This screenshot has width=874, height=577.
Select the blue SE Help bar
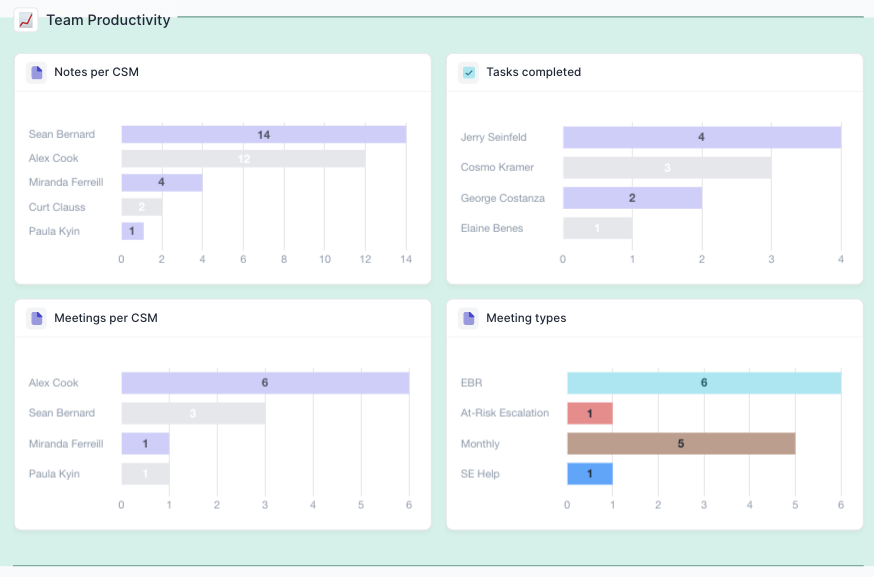point(590,474)
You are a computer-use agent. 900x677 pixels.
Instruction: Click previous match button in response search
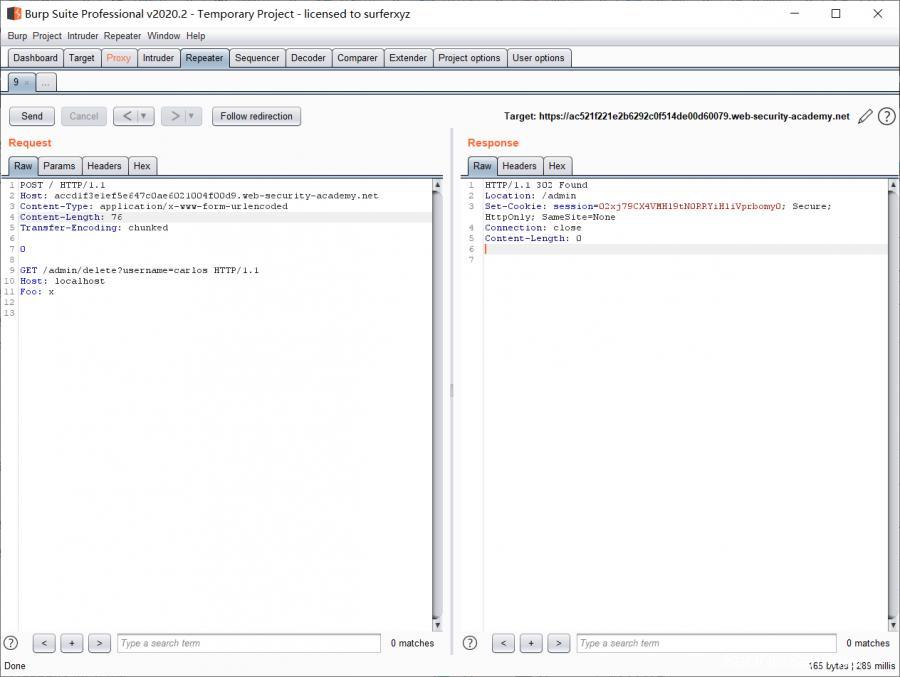tap(504, 643)

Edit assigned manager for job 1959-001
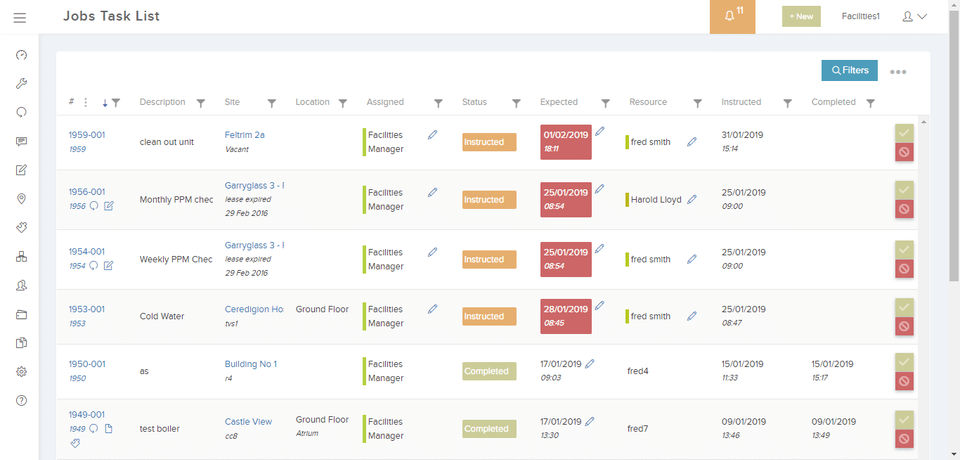[432, 134]
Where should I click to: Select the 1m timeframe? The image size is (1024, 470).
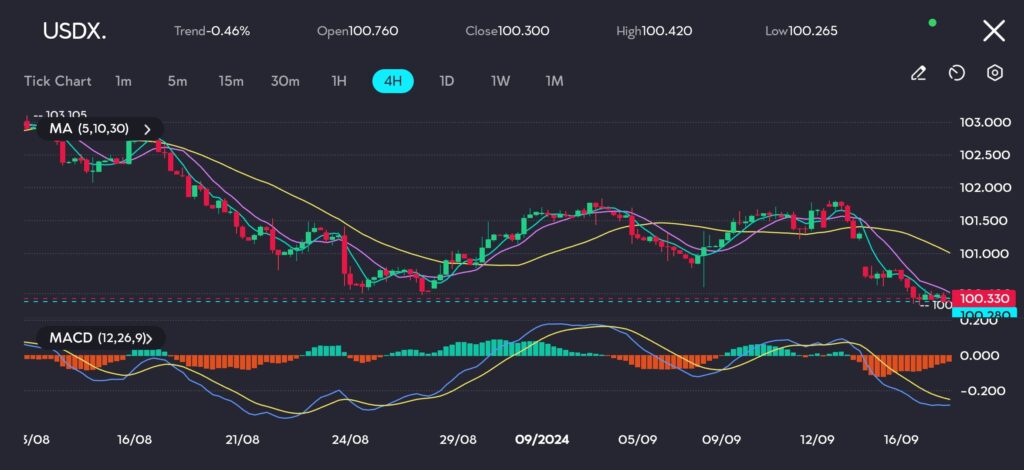pyautogui.click(x=123, y=81)
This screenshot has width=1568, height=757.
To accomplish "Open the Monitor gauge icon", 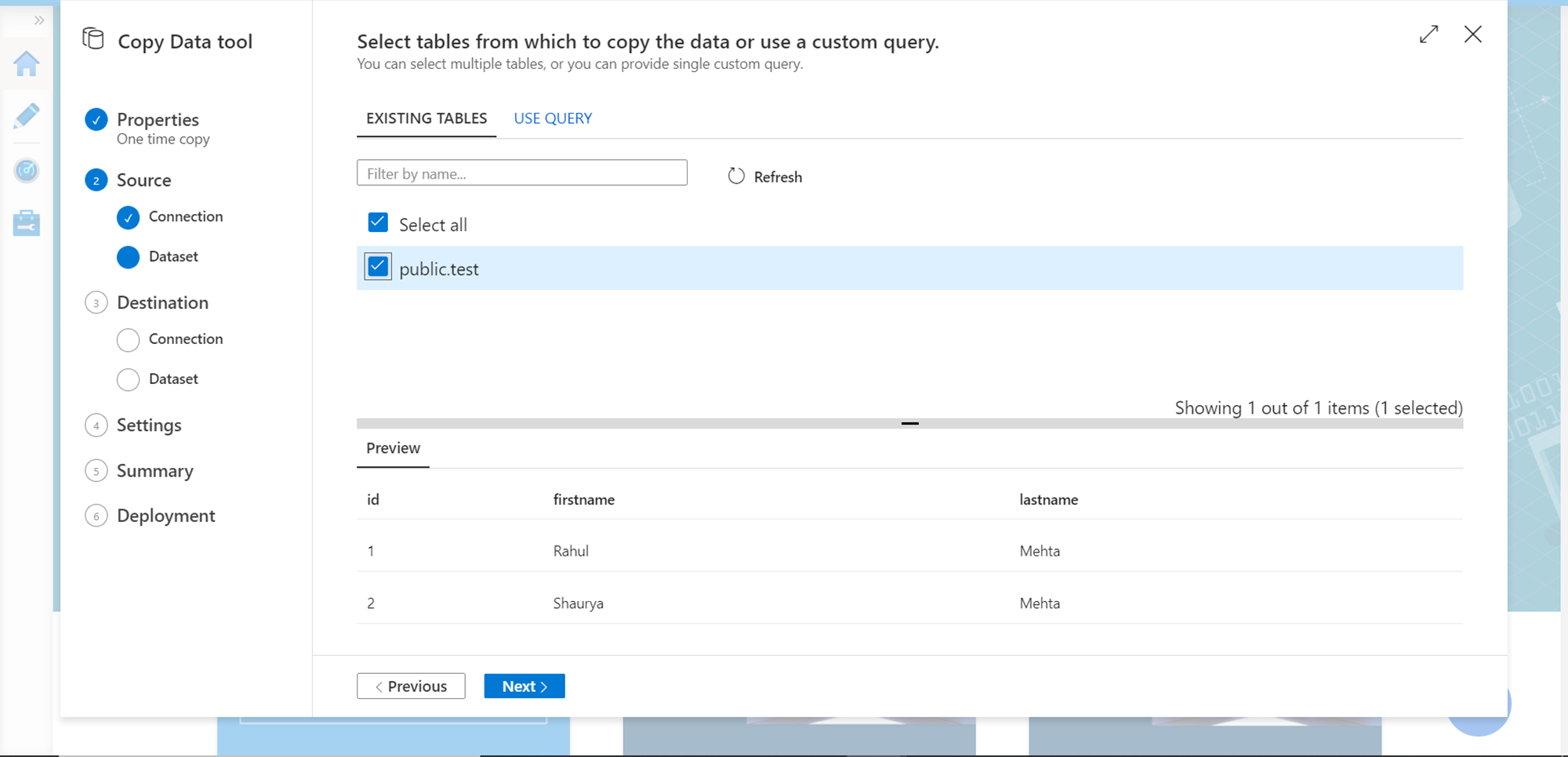I will click(27, 170).
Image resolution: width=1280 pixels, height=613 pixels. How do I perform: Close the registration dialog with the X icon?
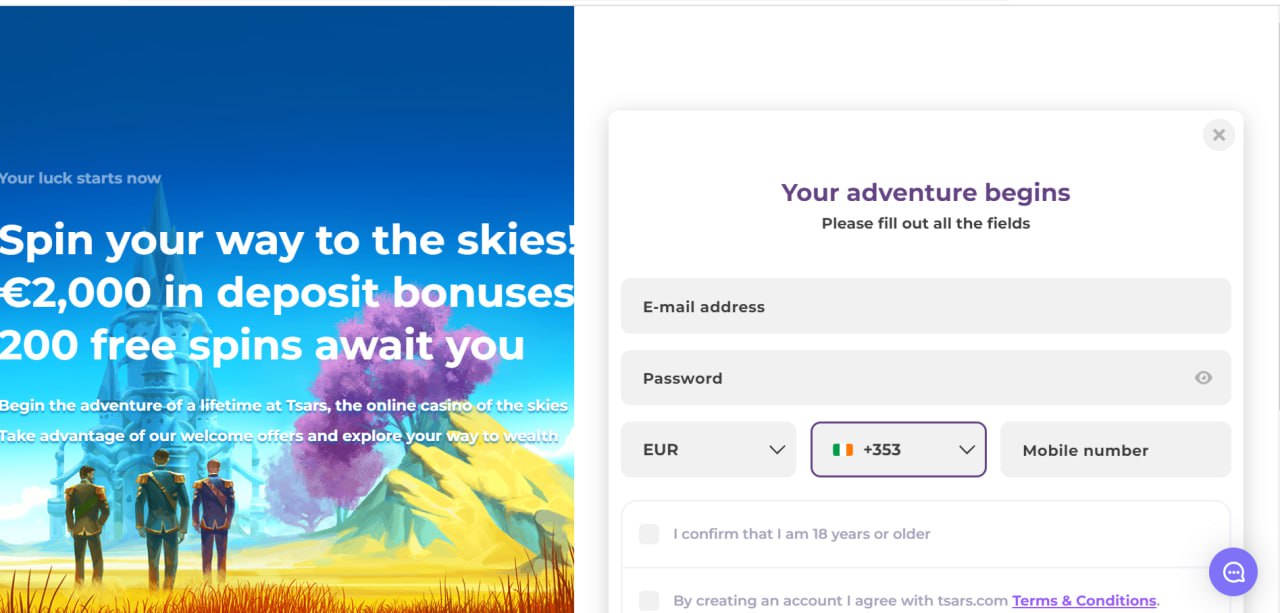[1218, 135]

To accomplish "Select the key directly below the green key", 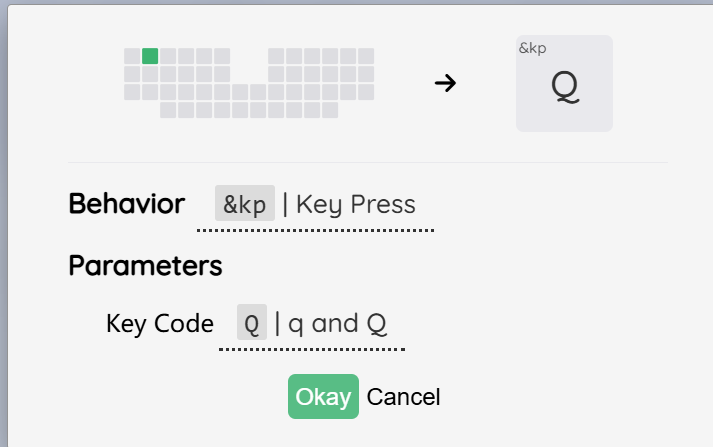I will click(150, 74).
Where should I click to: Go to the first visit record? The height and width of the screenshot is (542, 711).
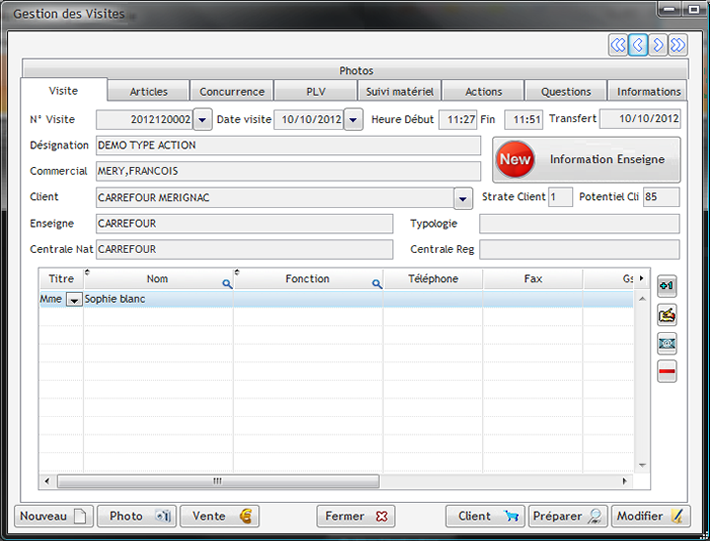click(x=618, y=45)
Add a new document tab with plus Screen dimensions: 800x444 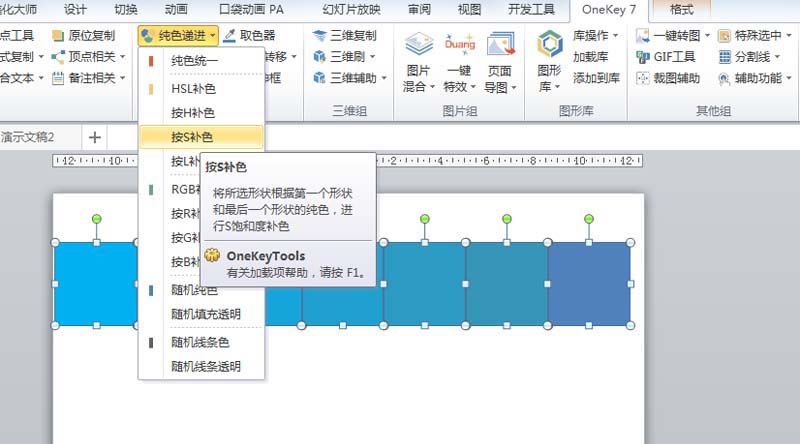coord(95,137)
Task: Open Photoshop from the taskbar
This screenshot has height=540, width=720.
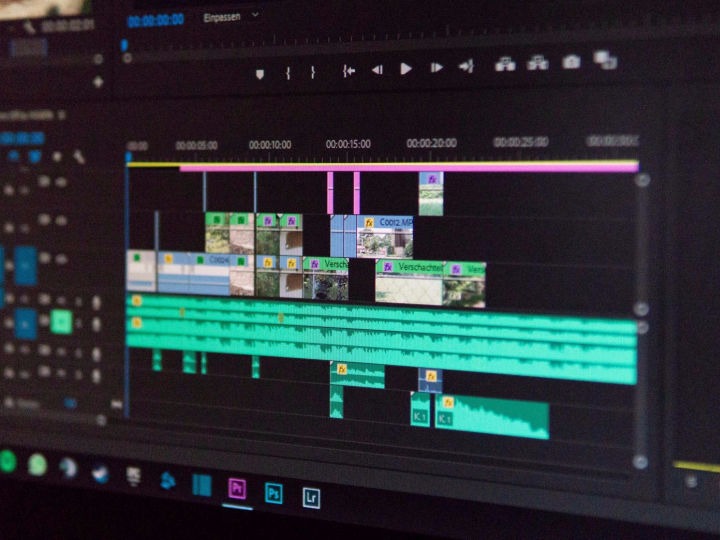Action: point(273,492)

• _What you should do_: Although pictures appear among the records above, write out exactly only the lines from the one that has "Edit assigned manager for job 1959-001" through the one that has "This screenshot has width=1568, height=757.", and leave the pictures out.

• _Answer for this exercise_:
Edit assigned manager for job 1959-001
[432, 134]
Where should I click to: Select the 1m timeframe? The image size is (1024, 470).
pyautogui.click(x=123, y=81)
This screenshot has width=1568, height=757.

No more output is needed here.